Joe McPhee
Tenor & Fallen Angels

★★★½

If I had to describe this album with one word it would be: colorful. Bursting with different shades and intensities that not only keep the album incredibly interesting but also worthwhile. Joe McPhee is not your regular saxophonist / multi-instrumentalist and this album is a great example of the feats he can achieve with a simple tenor sax. 

Starting off with probably the grooviest song, the deeply blues influenced "Knox" creates an atmosphere reminiscent to the approaching dusk of a hot, humid rural Georgian day.

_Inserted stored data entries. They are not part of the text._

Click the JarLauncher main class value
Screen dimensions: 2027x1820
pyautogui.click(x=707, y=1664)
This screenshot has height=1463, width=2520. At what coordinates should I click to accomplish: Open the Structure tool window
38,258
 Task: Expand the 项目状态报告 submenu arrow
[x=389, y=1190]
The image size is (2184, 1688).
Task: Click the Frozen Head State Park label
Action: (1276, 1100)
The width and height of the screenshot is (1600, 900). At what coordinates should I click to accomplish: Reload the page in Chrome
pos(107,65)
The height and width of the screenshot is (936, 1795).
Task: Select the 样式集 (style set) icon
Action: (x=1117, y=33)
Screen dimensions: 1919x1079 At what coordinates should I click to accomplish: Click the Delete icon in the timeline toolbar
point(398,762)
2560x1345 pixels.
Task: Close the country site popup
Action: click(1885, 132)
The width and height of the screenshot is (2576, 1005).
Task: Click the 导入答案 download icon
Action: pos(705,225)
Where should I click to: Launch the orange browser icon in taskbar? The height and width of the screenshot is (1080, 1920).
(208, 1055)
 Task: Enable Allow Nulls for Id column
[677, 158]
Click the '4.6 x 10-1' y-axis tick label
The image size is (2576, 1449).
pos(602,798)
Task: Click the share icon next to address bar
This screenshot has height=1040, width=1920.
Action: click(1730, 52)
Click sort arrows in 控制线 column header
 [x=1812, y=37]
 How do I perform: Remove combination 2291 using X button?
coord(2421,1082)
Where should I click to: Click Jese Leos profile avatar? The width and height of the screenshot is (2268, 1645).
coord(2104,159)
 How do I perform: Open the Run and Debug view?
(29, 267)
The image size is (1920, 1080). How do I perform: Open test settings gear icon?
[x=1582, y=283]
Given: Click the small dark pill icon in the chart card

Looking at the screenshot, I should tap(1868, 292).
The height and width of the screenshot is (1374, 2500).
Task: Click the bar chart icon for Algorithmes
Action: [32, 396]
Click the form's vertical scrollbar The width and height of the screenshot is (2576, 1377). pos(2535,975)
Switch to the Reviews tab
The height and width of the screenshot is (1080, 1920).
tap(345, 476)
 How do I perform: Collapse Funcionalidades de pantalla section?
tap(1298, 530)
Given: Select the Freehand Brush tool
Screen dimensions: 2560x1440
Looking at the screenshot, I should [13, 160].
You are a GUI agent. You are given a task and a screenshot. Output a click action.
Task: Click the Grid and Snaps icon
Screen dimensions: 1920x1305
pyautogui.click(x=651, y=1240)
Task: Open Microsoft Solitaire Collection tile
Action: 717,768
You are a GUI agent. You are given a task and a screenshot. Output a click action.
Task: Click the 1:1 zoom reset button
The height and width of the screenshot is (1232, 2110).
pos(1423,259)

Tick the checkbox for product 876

As he starts to fade you're hit back again with an intensity that only a drunken and destroyed man could provide. "Good-Bye Tom B." starts with a lyrical fragment that is mysterious and almost mouth wateringly attractive. If that makes any sense. But these two tracks are about as safe as you'll have it on this album.

"Sweet Dragon" sounds like a journey of a person discovering himself, through facing his greatest fear of course. How cliché. But that doesn't matter much, as "Tenor", the song right after, is probably one of the greatest solo sax pieces I've ever listened to. And at 24 minutes long it's probably the longest duration sax solo I've listened to. There's this repetition that slightly deviates throughout, not only in intensity but in texture as well. And the immediate thing I can relate it to when closing my eyes and taking it all in, is a preacher delivering his  sermon. But this is the last sermon he'll ever give and the last this crowd will ever receive. Their emotions continue to stream out of them and the preacher responds accordingly. 

Ending with the separate date recorded "Fallen Angels", you're finishing this compelling and challenging meal with something quite raw. Not only regarding the recording quality, but McPhee's style in general. It's looking around, concerned for its own safety and you end with this sense of the unknown. What really happened? Anyways I'm happy to have been exploring these Hat Hut records.